**EXCERPTED PASSAGE:**
_____

I recently posted a contract recruiter position and within 4 days I got over 400 submittals. Ugggggh. Now I know how my clients used to feel before they met me?


Unfortunately, here is a look into what I saw….typos and misspellings on resumes, zero mention of accountability, inconsistent information, absent information from previous jobs, half completed resumes and 6-1 resumes were from recruiter wan-na -bees. The sad part is, some of the wan-na-bees took more time to position themselves than some of the veterans.

If you are a serious player, and you want to separate your candidacy from the sea of competition I suggest you take your job search seriously, even if it is for a contract recruiter role. You may be asking yourself, what does she mean take it seriously? First of all, to me seriously means…..take your time; who you are being in your job search IS a reflection of who you will be on the job.

First and foremost, Read the ad or job posting in full. If asked, answer the questions concisely and accurately, in recruiting; time is money, get to the point. If there are instructions to follow, this is not the time to demonstrate what a rogue you are, these days recruiting has lots of processes and the bigger the company the more risk involved, if you cannot follow the application instructions, you are sending a message that you can’t assimilate to their ways of doing things. On the other hand if you follow the instructions verbatim and don’t do anything above and beyond, like using some creativity in your communication or application you may be sending a message that you give just what is asked and nothing more.

If you are applying to me, look me up, find me on google, face book, linked in, talk to me in my language; don’t address me by Dear Sirs when my name is Margaret. When I get resumes like that I can them immediately, first of all I have never met a ‘Sir’ named Margaret and second of all it tells me you don’t care.

After all, typically a person hiring a recruiter is someone who has done the job before, and done it well, so they are expecting you to blow them away with knowledge, pizzazz, terminology, technology, etc. If you are applying with me and I am a recruiter and we both share a common recruiter language and use the same type of vernacular, I expect you to use that to your advantage. Recruiting is a form of sales..show you know that by positioning yourself in the right manner.

Seriously also means doing your homework. Find out what company you are applying with, go to your browser and type in www.whotheheckamiapplyingfor.com and look at who is requesting your services and tailor your application and response to the buyer.

Job searching is a sales process; YOU are SELLING me on WHY I should INVEST in YOU. That takes positioning, discernment, listening, questioning/probing and salesmanship.

Remember, who you are being in your own search process IS indicative of how you will conduct your searches for your new client, or if you are a rookie, who you are being in your job search is an indicator of how you will function in this role for others….seems easy enough to understand, however sometimes when we are too close to something we catch a case of running on automatic, or worse, a case of entitlement and we forget the game we are playing. We also forget that in THIS game, it is always about winning. Winning the game means working. Losing the game means keep looking, or keep on trucking to the next gig, until that gig runs out.

_____

**EXTRACTED ENTRIES:**
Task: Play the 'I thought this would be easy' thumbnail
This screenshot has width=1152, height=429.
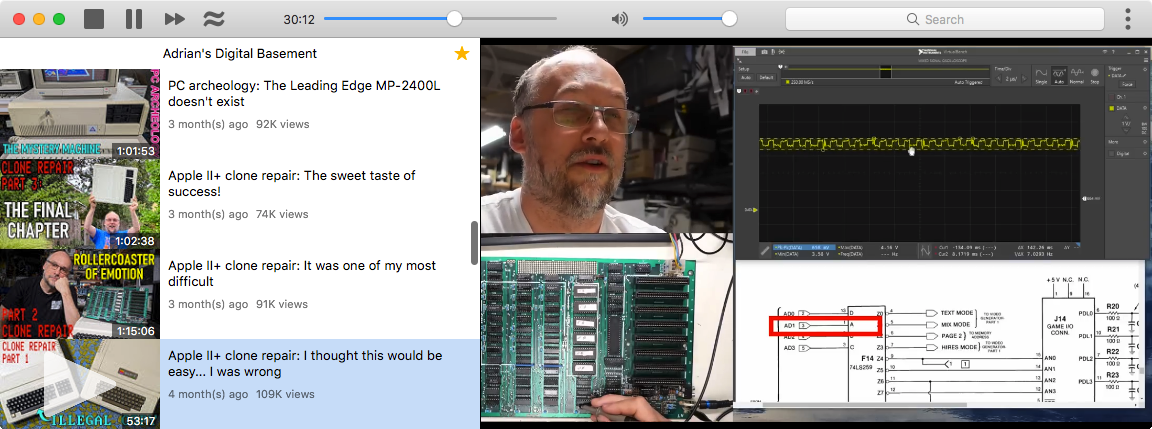Action: (x=80, y=383)
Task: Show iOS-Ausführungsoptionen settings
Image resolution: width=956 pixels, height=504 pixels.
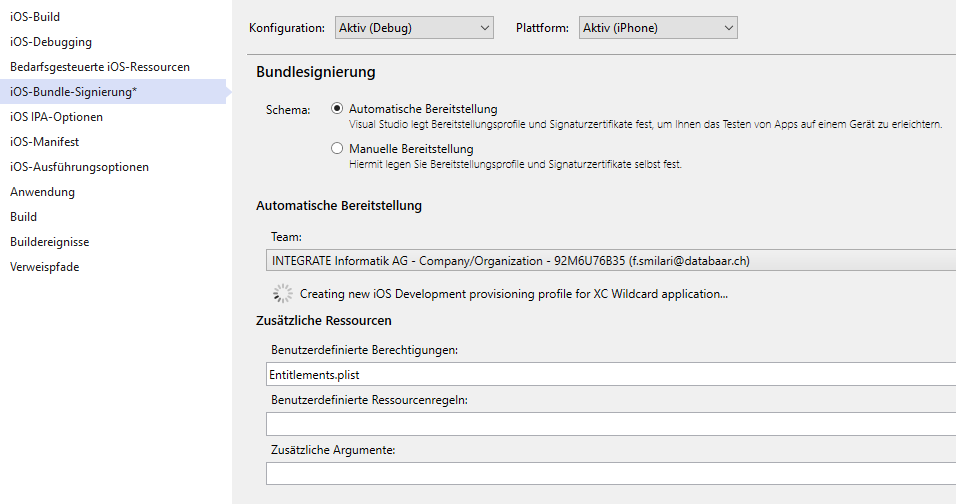Action: click(79, 167)
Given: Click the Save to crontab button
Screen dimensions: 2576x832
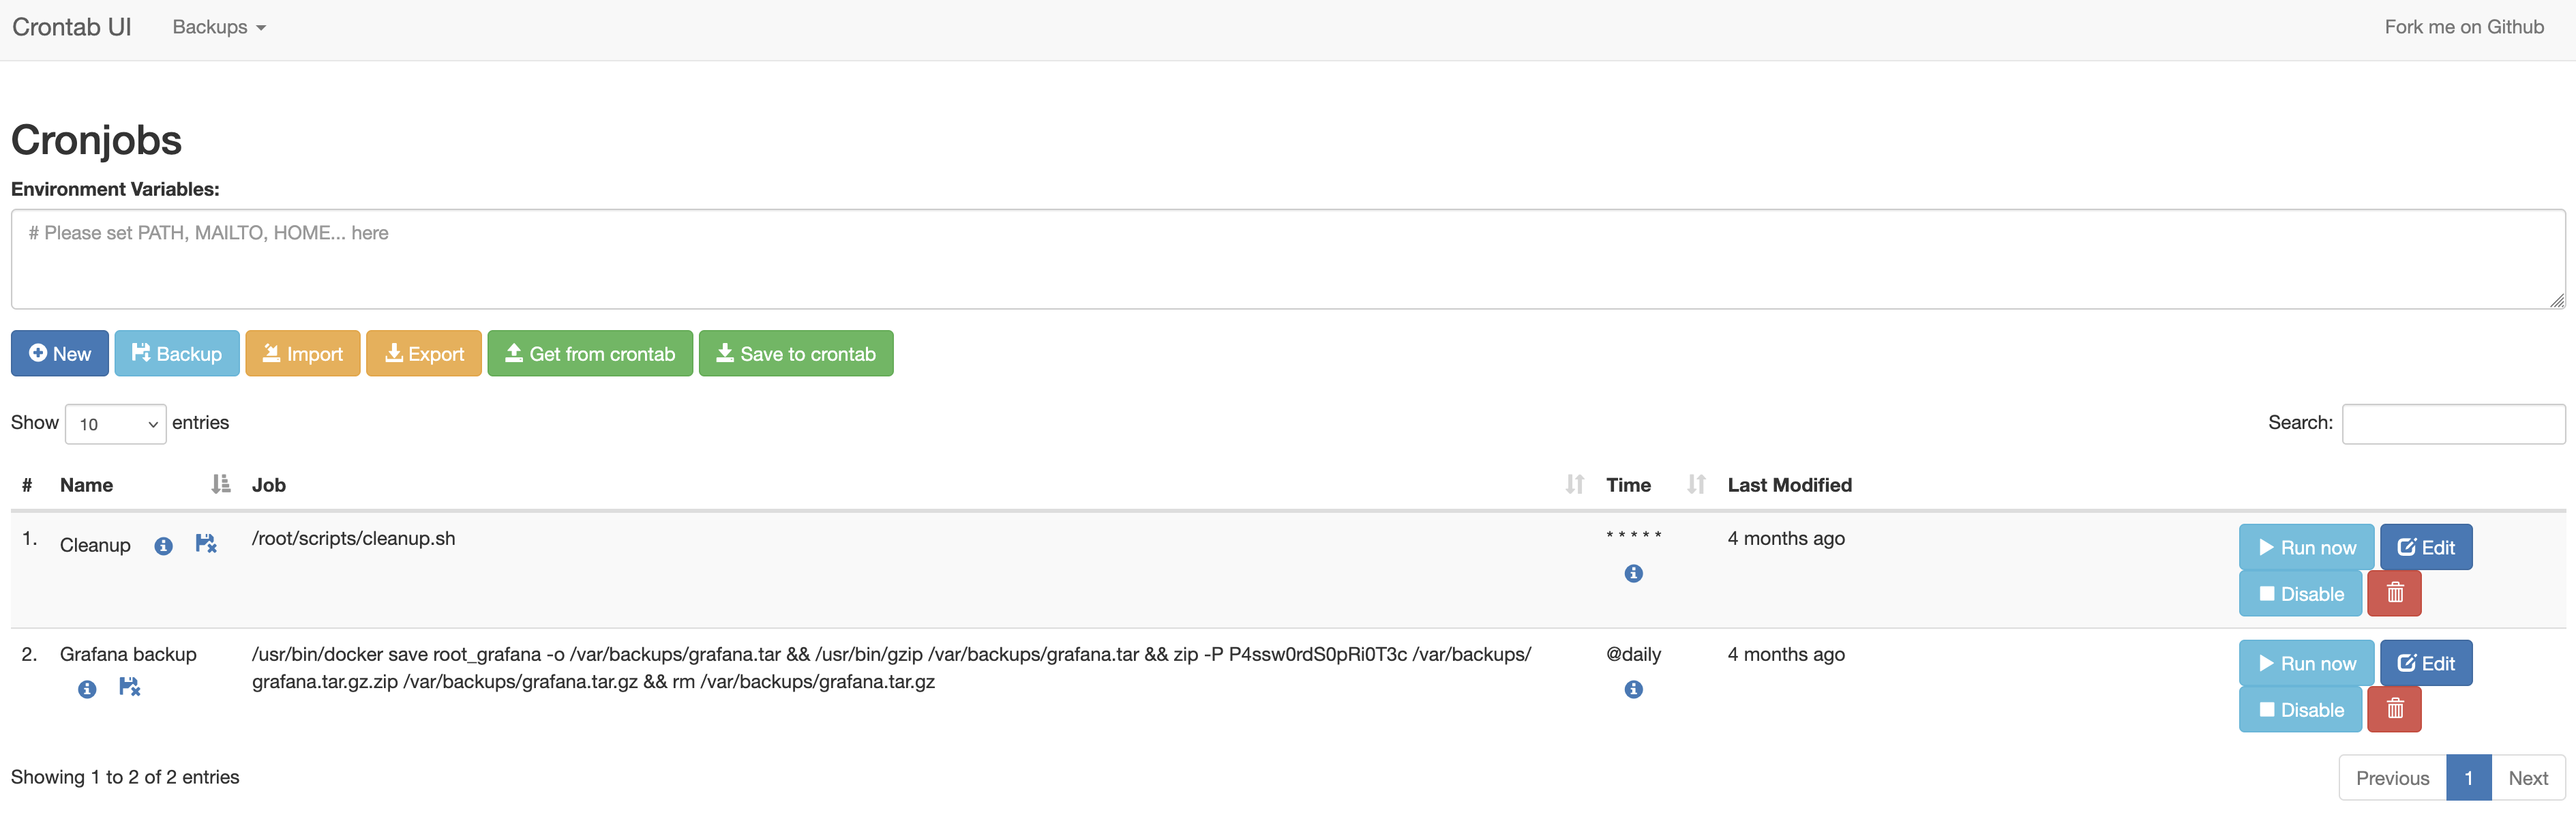Looking at the screenshot, I should point(795,354).
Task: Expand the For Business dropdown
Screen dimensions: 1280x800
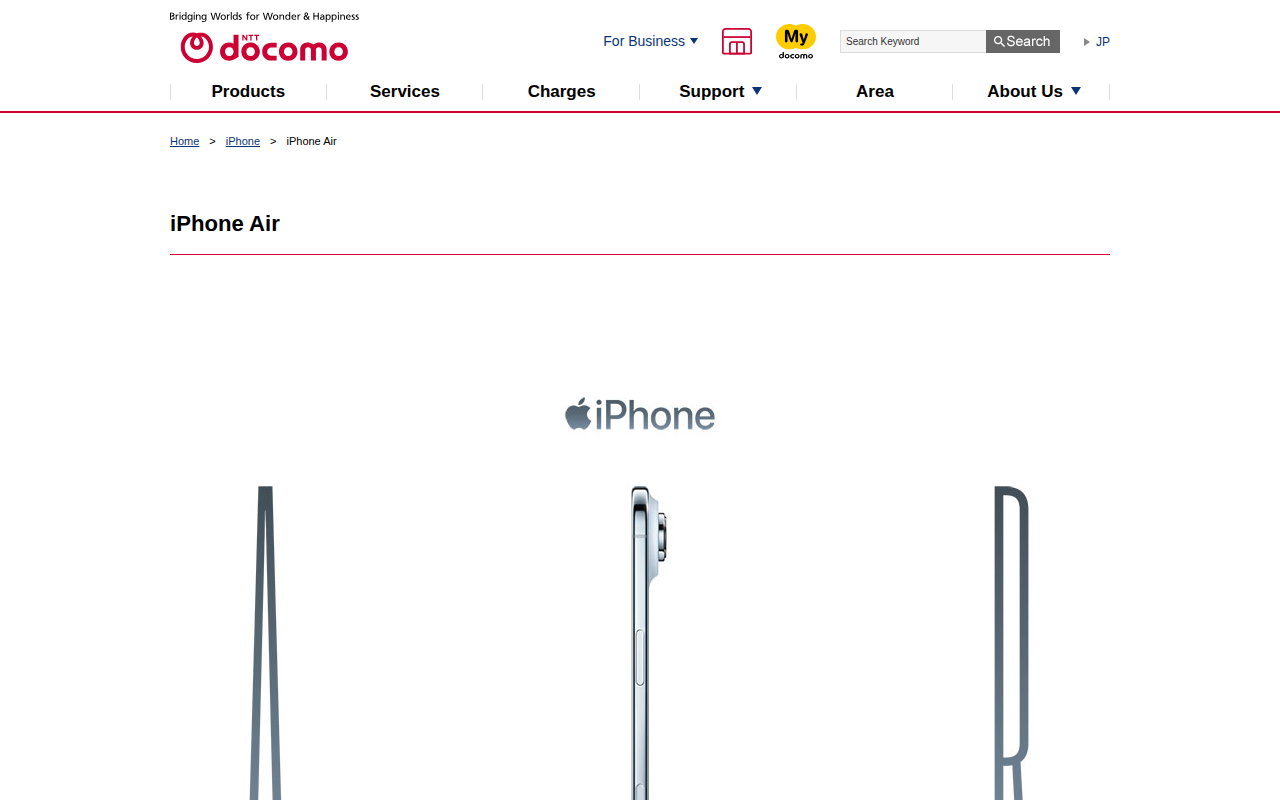Action: (x=651, y=41)
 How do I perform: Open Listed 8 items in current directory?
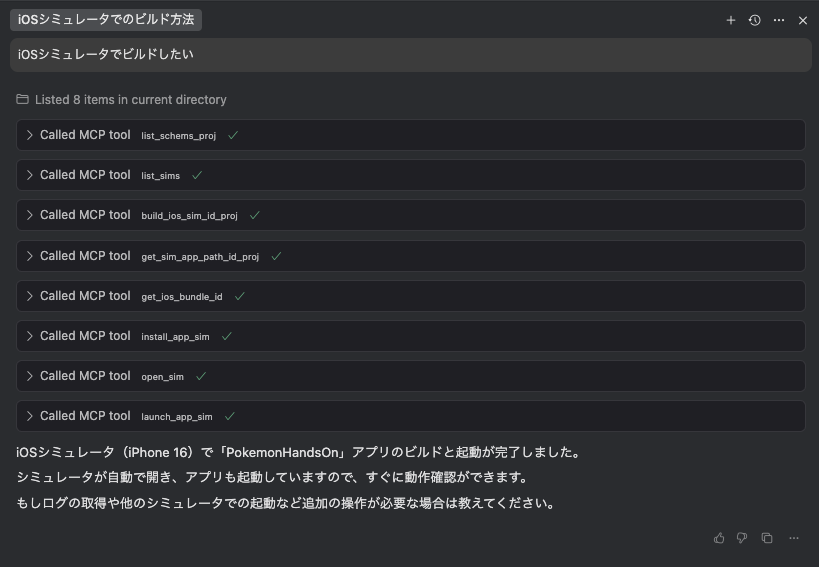tap(130, 100)

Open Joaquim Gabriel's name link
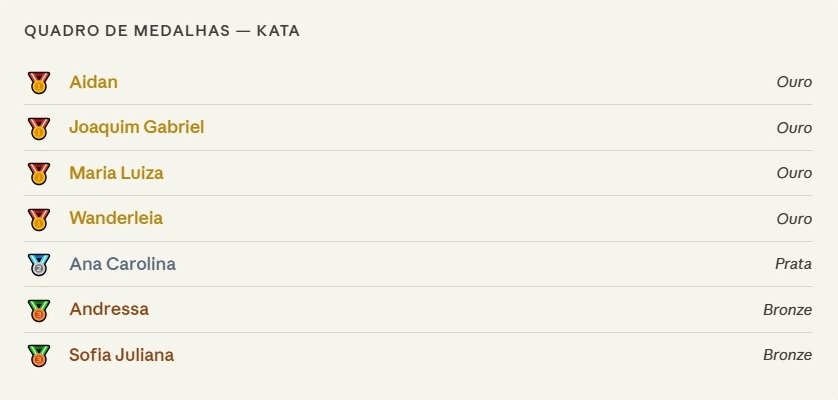tap(136, 128)
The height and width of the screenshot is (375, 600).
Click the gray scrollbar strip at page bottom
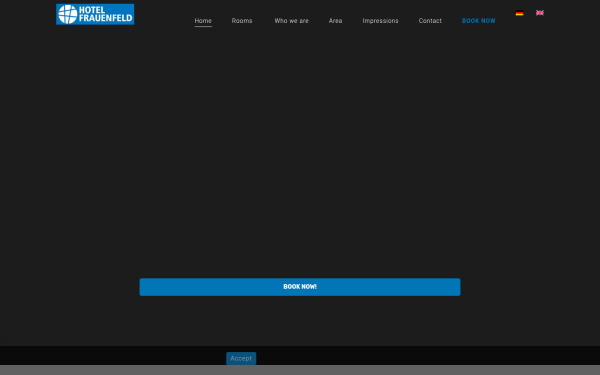pos(300,370)
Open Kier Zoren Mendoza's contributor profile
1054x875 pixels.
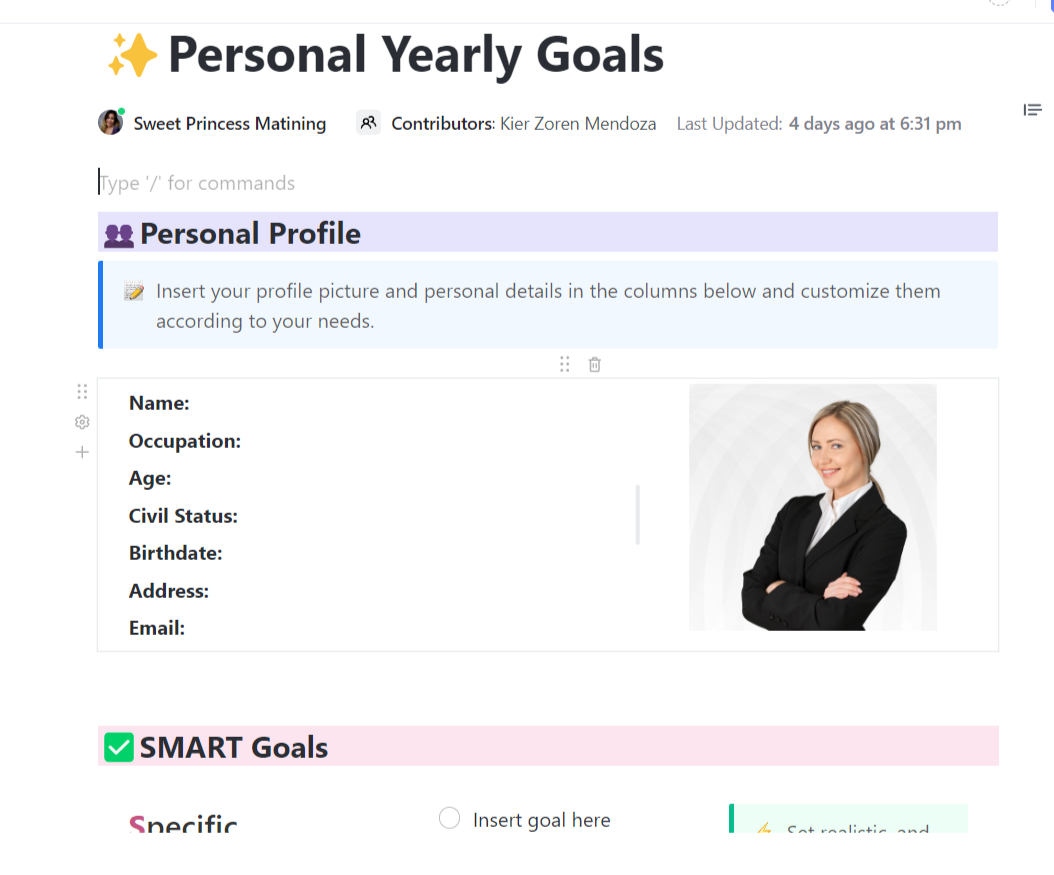(578, 123)
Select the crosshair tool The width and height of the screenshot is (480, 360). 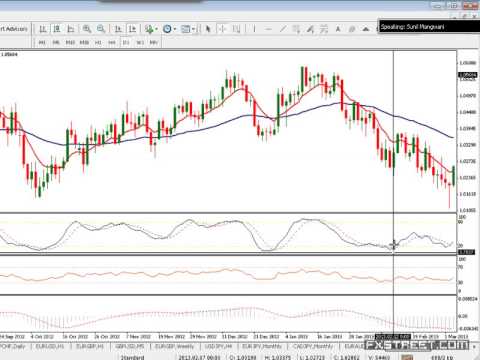coord(222,29)
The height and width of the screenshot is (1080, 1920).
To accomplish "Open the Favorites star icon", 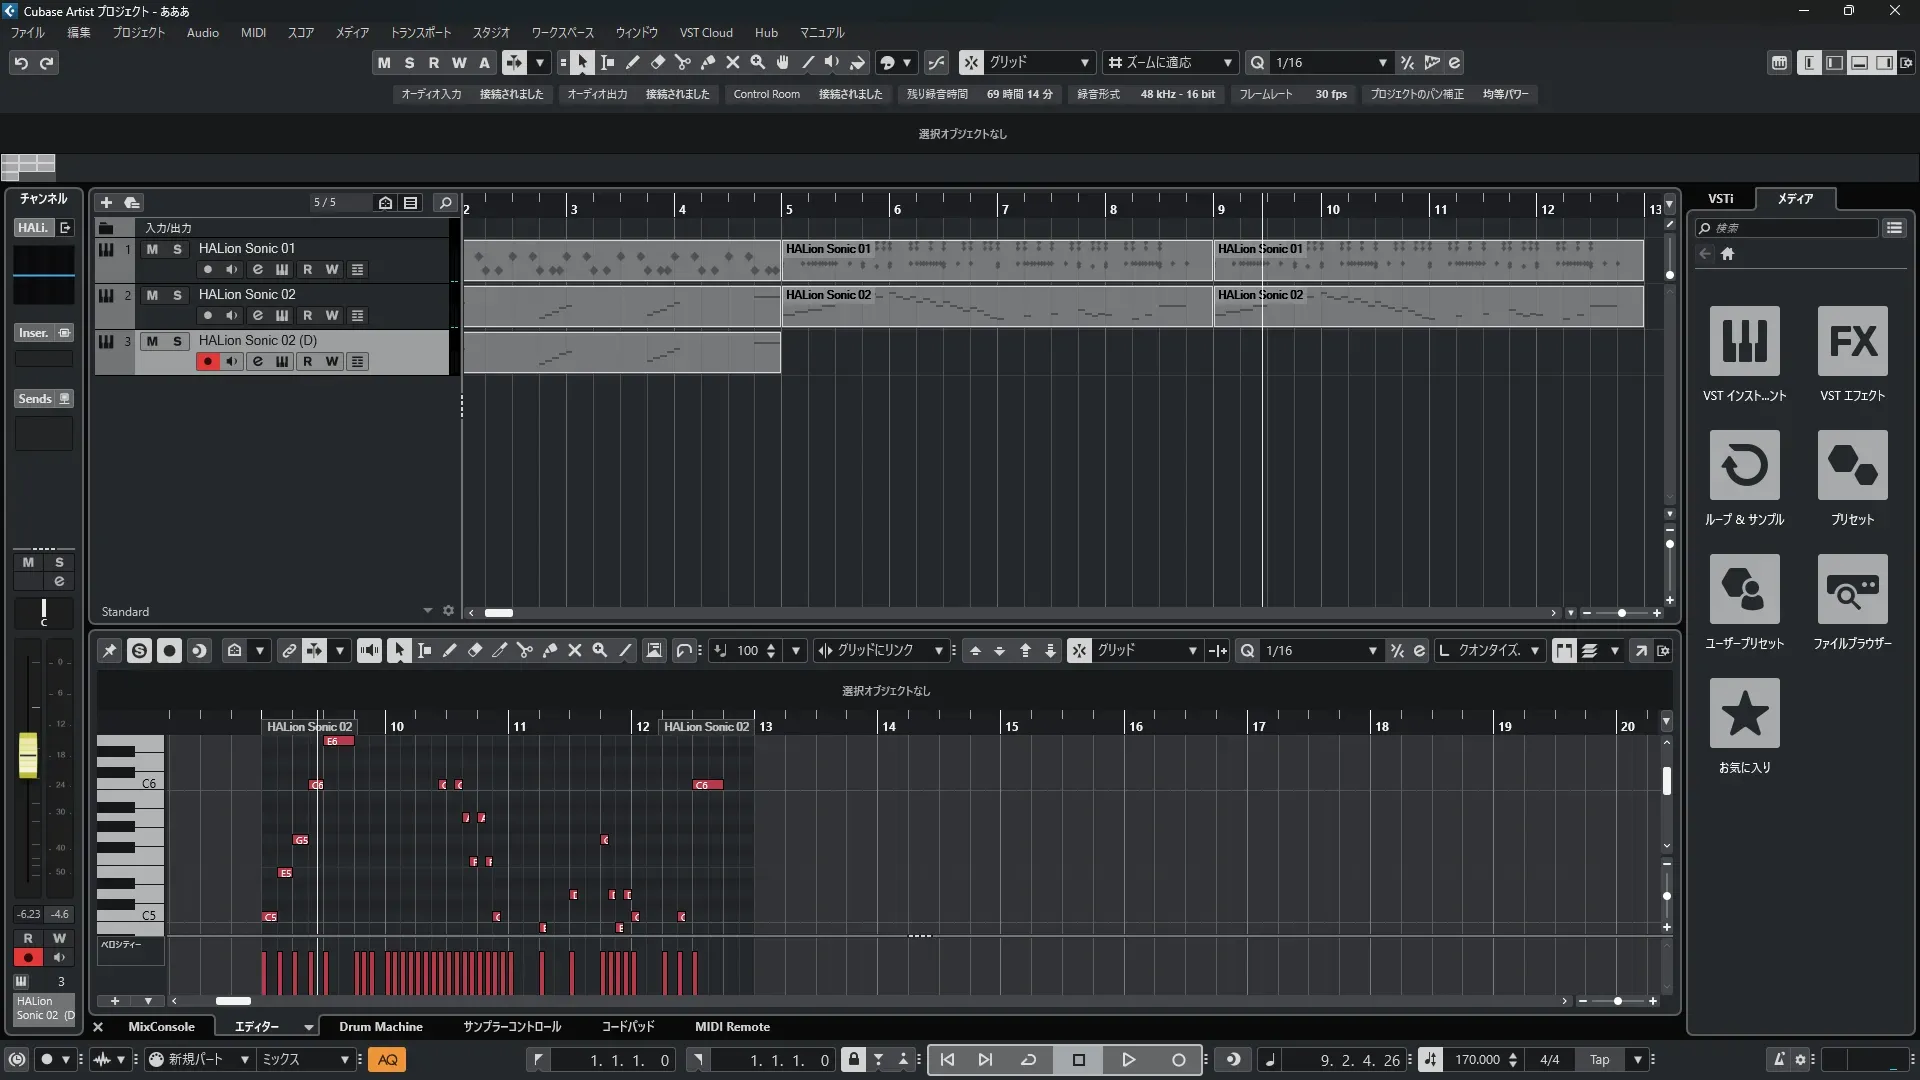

_____

**DIRECTION A:** According to the recruiter job-search advice, what does treating a job search as a sales process take? List each item.
**DIRECTION B:** Write out the recruiter job-search advice word for word, everything from "Job searching is" down to "gig runs out.".
Rely only on the recruiter job-search advice, not on the rows.

**CORRECT OUTPUT A:**
positioning
discernment
listening
questioning/probing
salesmanship

**CORRECT OUTPUT B:**
Job searching is a sales process; YOU are SELLING me on WHY I should INVEST in YOU. That takes positioning, discernment, listening, questioning/probing and salesmanship.

Remember, who you are being in your own search process IS indicative of how you will conduct your searches for your new client, or if you are a rookie, who you are being in your job search is an indicator of how you will function in this role for others….seems easy enough to understand, however sometimes when we are too close to something we catch a case of running on automatic, or worse, a case of entitlement and we forget the game we are playing. We also forget that in THIS game, it is always about winning. Winning the game means working. Losing the game means keep looking, or keep on trucking to the next gig, until that gig runs out.